### TAREFAS
A) Reproduza o trecho da entrevista sobre a OAB-RJ entre "É uma responsabilidade" e "fortalecer nossa voz.", incluindo ambos.
B) Prossiga com a entrevista sobre a OAB-RJ a partir do ponto em que ela termina.

### TRECHO DO DOCUMENTO
_ _ _

Como é ser a primeira mulher negra na diretoria da OAB-RJ?
É uma responsabilidade muito grande, e por ser negra, enfrentei desafios como ter meus votos questionados e ser constantemente sabatinada, coisa que meus colegas brancos não viviam. Muitas vezes, colocavam em dúvida a minha capacidade técnica para estar lá, o que era extremamente doloroso para mim. Embora agora haja mais advogadas na OAB, ainda somos minoria. Por isso, defendo a importância das cotas e da paridade. Como parte dos meus planos para ver mudanças no campo jurídico, escrevi "Trazendo Carolina Maria de Jesus para o Direito", coletânea que visa ampliar nossa representatividade e fortalecer nossa voz.
Qual é o efeito de a OAB pautar a diversidade internamente?
Há mais de 90 anos de Ordem nunca houve uma mulher na diretoria, portanto, ocupar esse espaço é um grande avanço, tanto simbólica quanto politicamente. Dentro da advocacia, lidar com questões de gênero é um desafio contínuo. Trata-se de um ambiente predominantemente masculino, competitivo, que sempre foi muito vedado às mulheres. Quando defendemos uma tese diferente, muitas vezes somos silenciadas: os homens desligam o microfone, gritam e minimizam nossas posições como "mimimi". Para garantir que nossas teses prevaleçam, precisamos nos unir e dialogar individualmente para conquistar os votos necessários.
Como surgiu a ideia de idealizar um Censo da OAB-RJ?
A ideia surgiu para mostrar que a Ordem não é uma elite, composta só de brancos e ricos. A iniciativa, apoiada pelo Conselho Federal da OAB, busca conhecer e trabalhar com minorias, compreendendo suas demandas. Há falta de acessibilidade e representatividade nas subseções, inclusive com jovens enfrentando dificuldades no mercado de trabalho e idosos sendo excluídos por falta de habilidades tecnológicas. Por meio do Censo é possível pleitear mudanças focadas nos grupos com maiores demandas, como fornecimento de apoio a advogados cegos e surdos, por exemplo. Vai além de "contar pessoas": é uma oportunidade de quebrar paradigmas.

_ _ _

### LISTAGEM DE DADOS
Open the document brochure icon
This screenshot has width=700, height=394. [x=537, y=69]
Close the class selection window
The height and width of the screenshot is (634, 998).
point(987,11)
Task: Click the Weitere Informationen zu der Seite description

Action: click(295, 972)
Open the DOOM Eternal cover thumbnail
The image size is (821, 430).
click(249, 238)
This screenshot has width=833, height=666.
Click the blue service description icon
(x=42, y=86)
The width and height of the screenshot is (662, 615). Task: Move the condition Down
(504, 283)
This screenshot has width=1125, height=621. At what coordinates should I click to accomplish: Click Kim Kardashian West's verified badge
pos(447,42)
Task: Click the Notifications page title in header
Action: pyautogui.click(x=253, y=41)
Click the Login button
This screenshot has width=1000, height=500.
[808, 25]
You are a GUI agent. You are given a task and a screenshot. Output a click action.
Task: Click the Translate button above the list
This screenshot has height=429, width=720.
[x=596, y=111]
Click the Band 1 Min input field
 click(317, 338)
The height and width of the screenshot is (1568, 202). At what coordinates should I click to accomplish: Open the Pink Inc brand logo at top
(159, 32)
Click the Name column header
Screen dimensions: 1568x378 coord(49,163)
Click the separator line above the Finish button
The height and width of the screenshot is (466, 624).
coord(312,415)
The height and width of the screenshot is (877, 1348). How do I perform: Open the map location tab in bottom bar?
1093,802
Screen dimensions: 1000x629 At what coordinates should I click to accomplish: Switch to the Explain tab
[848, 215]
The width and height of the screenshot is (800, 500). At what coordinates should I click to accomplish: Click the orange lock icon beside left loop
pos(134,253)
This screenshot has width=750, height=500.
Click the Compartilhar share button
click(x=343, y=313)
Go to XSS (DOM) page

_ _ _

### RESPOSTAS DO EXERCÍCIO
A)
É uma responsabilidade muito grande, e por ser negra, enfrentei desafios como ter meus votos questionados e ser constantemente sabatinada, coisa que meus colegas brancos não viviam. Muitas vezes, colocavam em dúvida a minha capacidade técnica para estar lá, o que era extremamente doloroso para mim. Embora agora haja mais advogadas na OAB, ainda somos minoria. Por isso, defendo a importância das cotas e da paridade. Como parte dos meus planos para ver mudanças no campo jurídico, escrevi "Trazendo Carolina Maria de Jesus para o Direito", coletânea que visa ampliar nossa representatividade e fortalecer nossa voz.

B)
Ao seu ver, qual é a importância de advogados lerem Carolina Maria de Jesus?
As obras dela são um soco no estômago para muitos de meus pares que desconhecem a realidade das favelas. Ela relata nosso cotidiano e representa a luta das mulheres negras. Sua voz é crucial para expressarmos nossos tormentos e destacarmos nossa capacidade intelectual. Mas, para brancos, é uma desconhecida em sua maioria. O apagamento de nós, negros, é muito grande. Inclusive, na semana passada, durante um jantar após um congresso em Goiânia, passei por um caso de racismo velado que evidencia isso. Sendo a única negra no restaurante, fui abordada por uma mulher loira que me questionou sobre onde poderia sentar, mesmo eu estando vestida de forma colorida e africanizada, enquanto a garçonete — branca — ao meu lado usava uniforme. Se você não está preparado psicologicamente, isso é uma dor.